Lexington and Concord
On 19 April 1775, at Lexington and Concord, Massachusetts, a column of British soldiers marched to the countryside to collect arms and munitions from the Patriot Militia. The "Red Coats" marched in regimental formation down the main roads towards Lexington and Concord. As the British entered the village they were met by a small but very effect band of men from neighboring towns in Massachusetts. Below are the (17) seventeen Kidder's that responded to the alarm at Lexington and Concord.
Town of Tewksbury --- Daniel, Josiah, Jeremiah, Jeremiah
Town of Billerica --- Isaac, Samuel, William
Town of Sutton --- Francis, John
Town of Chelmsford --- James, Thomas
Town of Dudley --- Benjamin, Samuel
Town of New Marlborough --- John
Town of Littleton --- Francis
Town of Concord --- Isaac and Joseph

The Beginning

Ensign JAMES KIDDER, the progenitor of practically all persons in the United States who bear his surname, believed to have been born a East Grinstead, Sussex, England, about 1626; died at Billerica, Middlesex County, Mass., 16 April 1676, "aged fifty". He married at Cambridge, Mass., presumably late in 1649 or early in 1650, ANNA MOORE of that place, born in England about 1630; died at Billerica in 1691, daughter of Elder Francis and Katherine Moore.
James Kidder's probable birthplace, East Grinstead, is a small town about thirty miles from London, and in the near vicinity of Maresfield, ancient seat of the Kidder family. Nothing is known of his early years nor of the reasons which prompted his leaving the home of his fathers to settle in New England where he is believed to have arrived about 1649, shortly before his marriage to Anna Moore.
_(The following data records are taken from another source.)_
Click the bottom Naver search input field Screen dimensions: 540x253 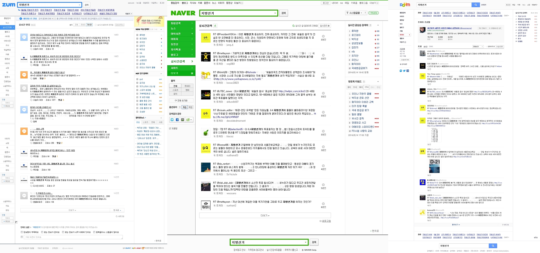point(267,242)
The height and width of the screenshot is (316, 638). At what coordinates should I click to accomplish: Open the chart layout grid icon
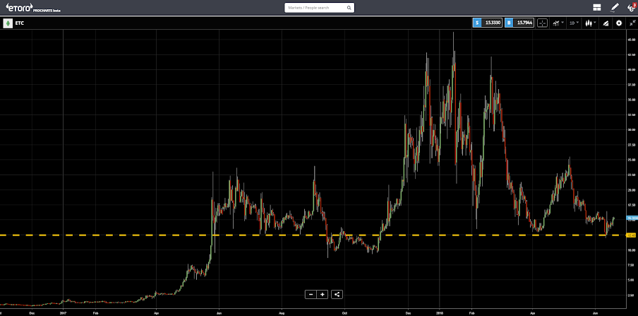(597, 7)
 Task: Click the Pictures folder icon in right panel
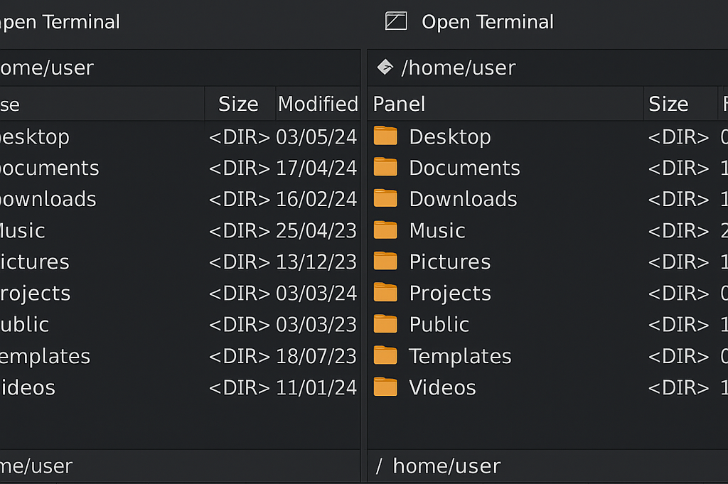pos(385,261)
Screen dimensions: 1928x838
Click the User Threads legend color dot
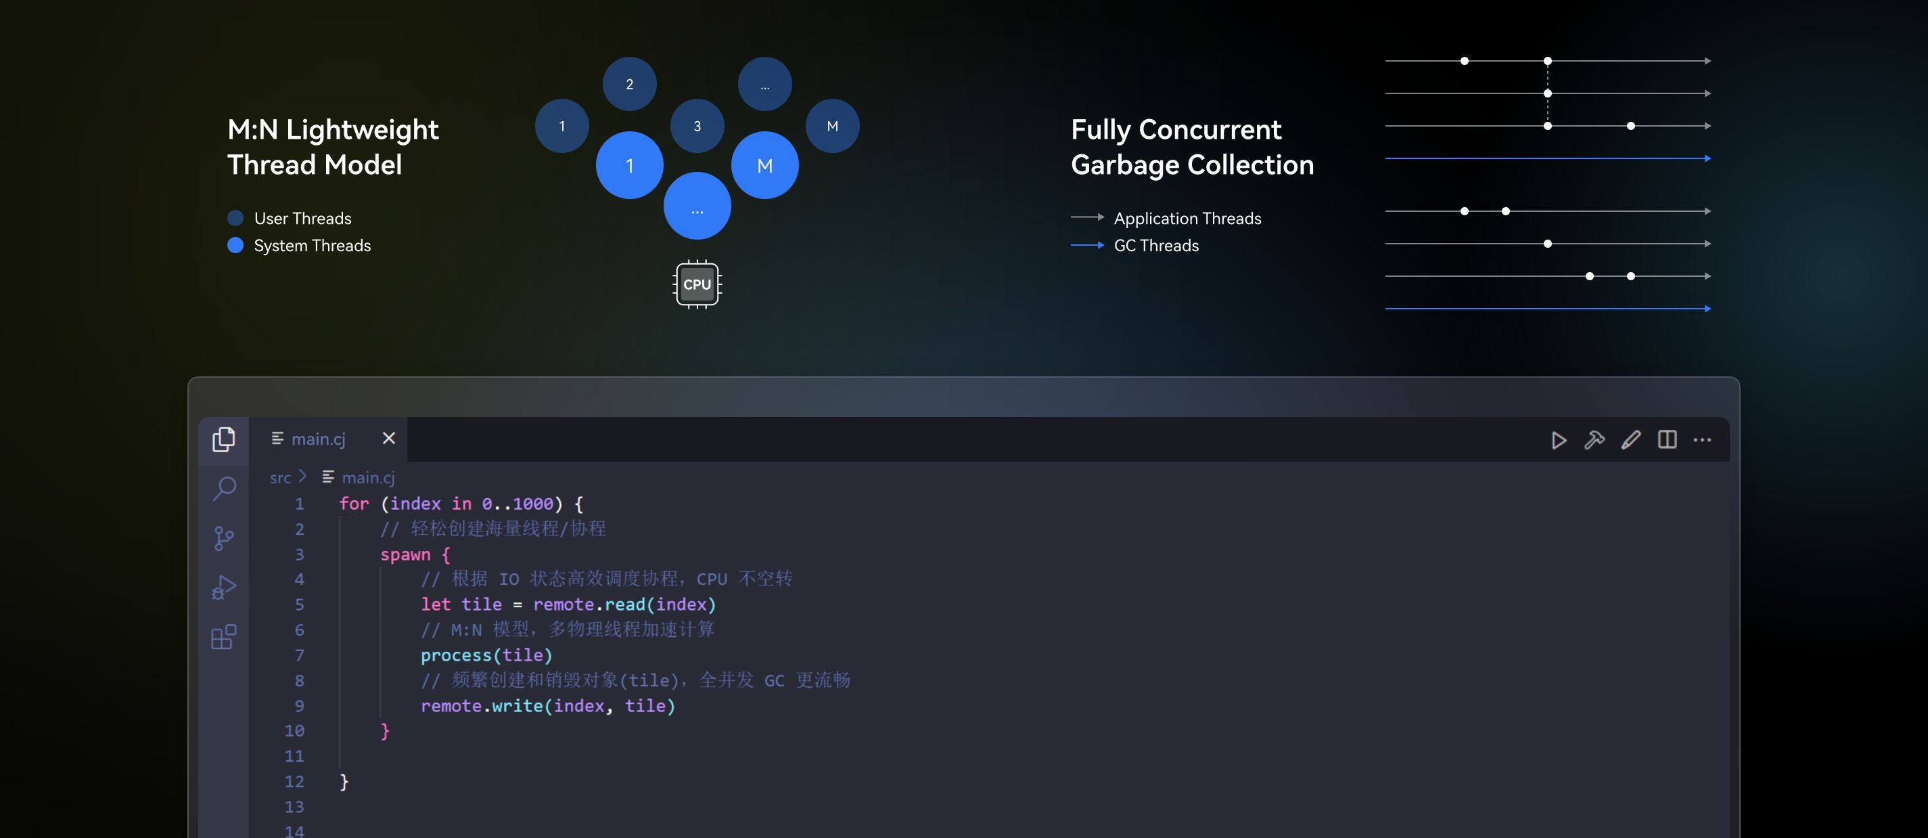tap(235, 218)
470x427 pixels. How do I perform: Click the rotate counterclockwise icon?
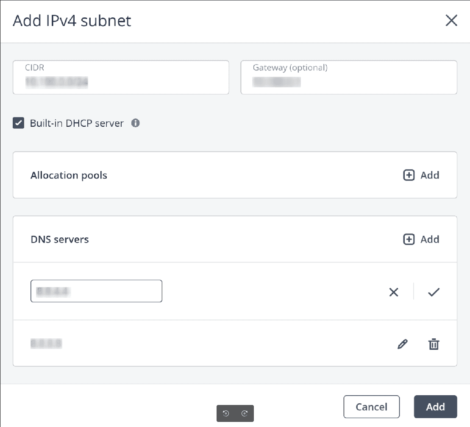[226, 413]
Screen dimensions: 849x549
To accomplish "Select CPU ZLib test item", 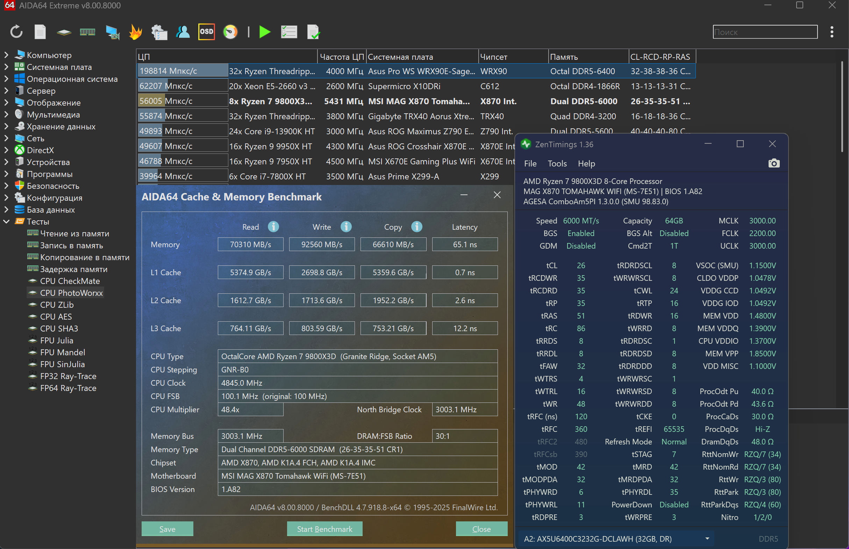I will [57, 305].
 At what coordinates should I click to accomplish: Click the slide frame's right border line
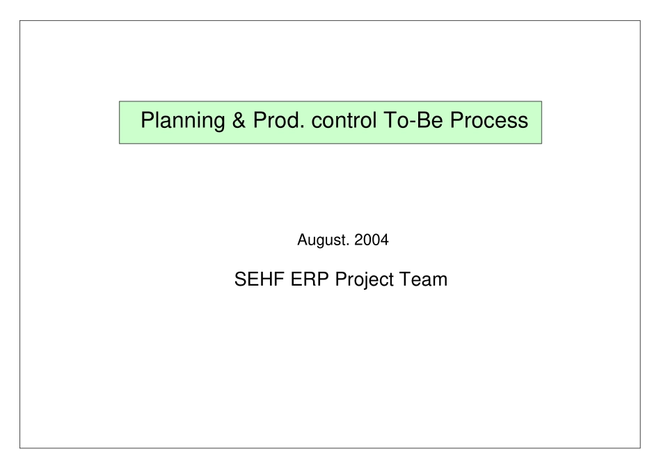pyautogui.click(x=640, y=234)
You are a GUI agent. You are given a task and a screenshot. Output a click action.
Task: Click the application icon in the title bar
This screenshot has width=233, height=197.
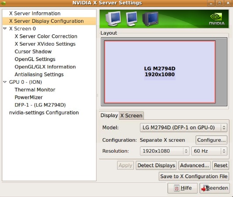coord(3,3)
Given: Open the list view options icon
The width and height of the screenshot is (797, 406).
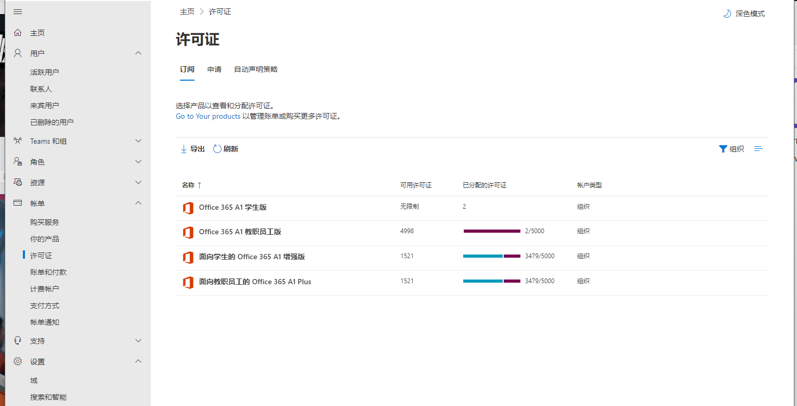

i. HANNAH, b. at Cambridge, Mass., 1 March 1650/51.
ii. DOROTHY, b. 29 January 1651/52.
iii. JAMES, b. at Cambridge, 3 January 1653/4
iv. JOHN, b. at Cambridge, in 1655/6
v. THOMAS, b. at Cambridge, 1 Mar. 1657
vi. NATHANIEL, b. at Cambridge, 27 Feb. 1659.
vii. EPHRAIM, b. at Billerica, 31 Aug. 1660
viii. STEPHEN, b. at Billerica, 26 Nov. 1662
ix. ENOCH, b. at Billerica, 16 Sept. 1664
x. SAMUEL, b. at Billerica, 7 Jan. 1665/6
xi. SARAH, b. at Billerica, 1 June 1667.
xii. JOSEPH, b. at Billerica, 20 Nov., 1670; d. there in 1683.